— What this task involves —
When you reach the line that contains "This screenshot has height=540, width=260.", set down that line and every one after it through the end of the records, exactly as written and with no pictures.

— Extracted information —
────────────────────

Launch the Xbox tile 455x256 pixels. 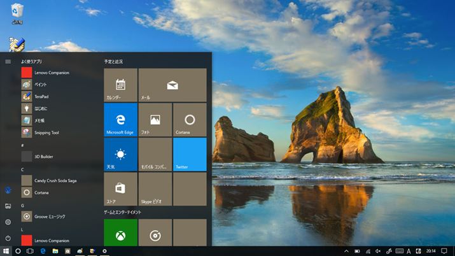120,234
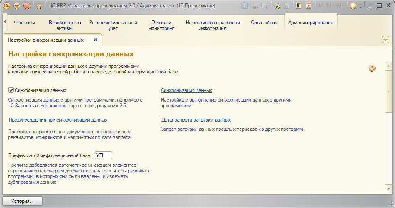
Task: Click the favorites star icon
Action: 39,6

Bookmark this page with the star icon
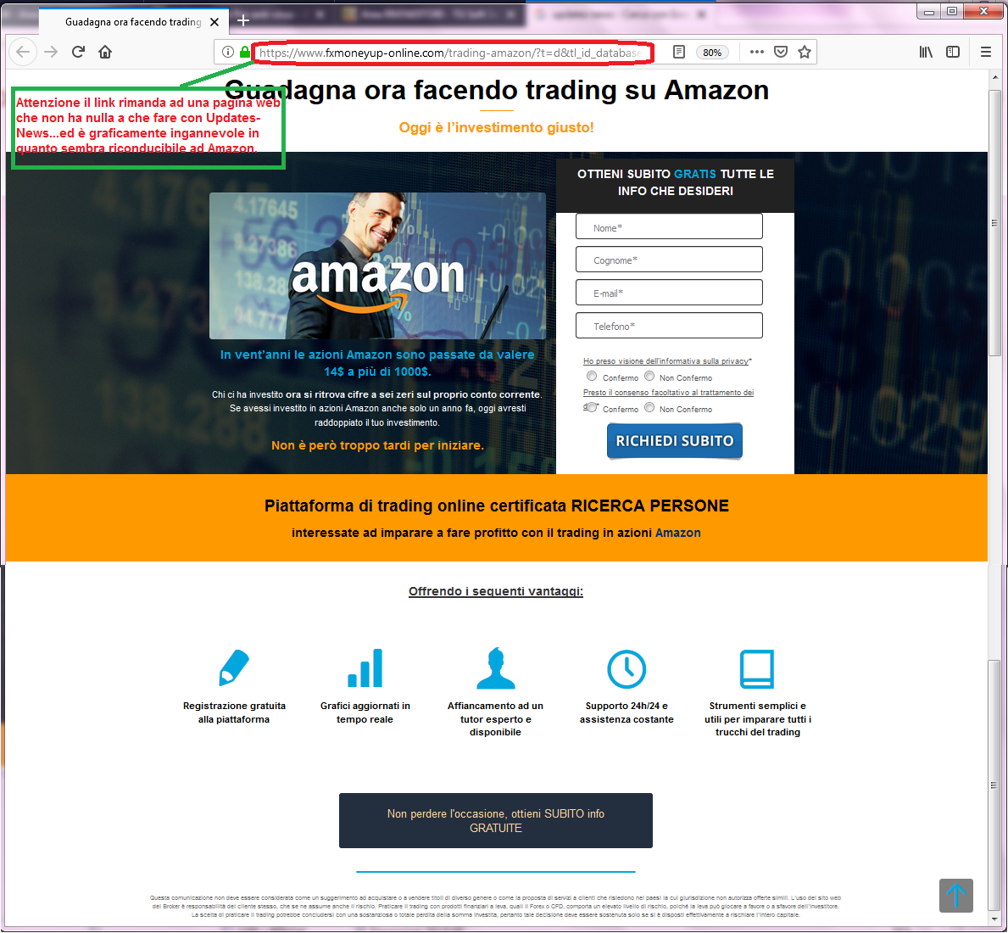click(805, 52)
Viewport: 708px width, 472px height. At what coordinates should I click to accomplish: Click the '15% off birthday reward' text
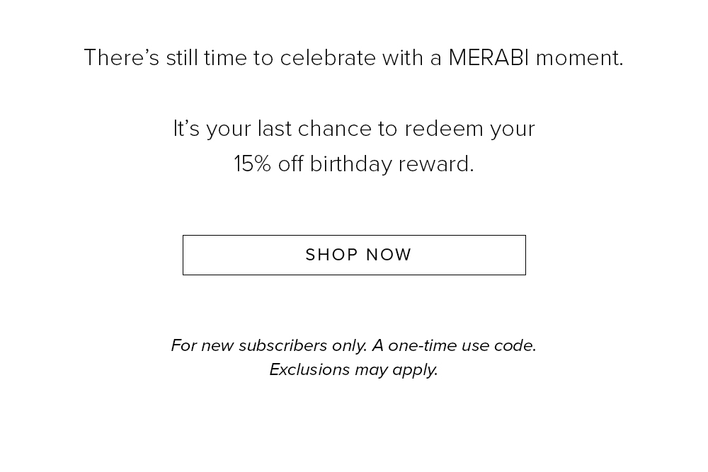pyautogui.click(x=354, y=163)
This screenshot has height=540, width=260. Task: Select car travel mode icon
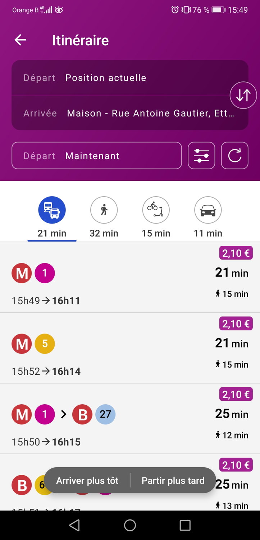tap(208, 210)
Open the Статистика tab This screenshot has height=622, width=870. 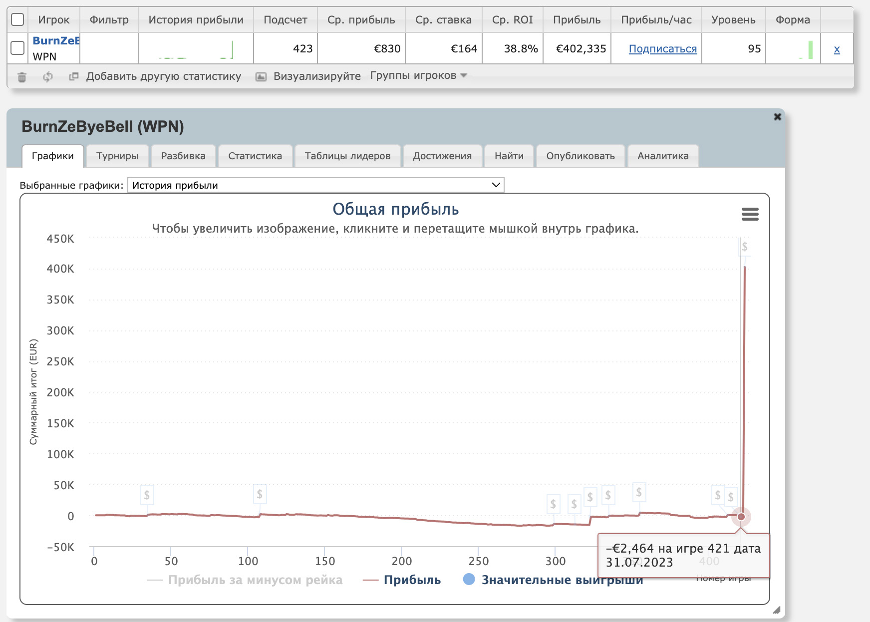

────────────────────

— Answer section —
This screenshot has height=540, width=260. Task: Select car travel mode icon
tap(208, 210)
Open the Статистика tab This screenshot has height=622, width=870. 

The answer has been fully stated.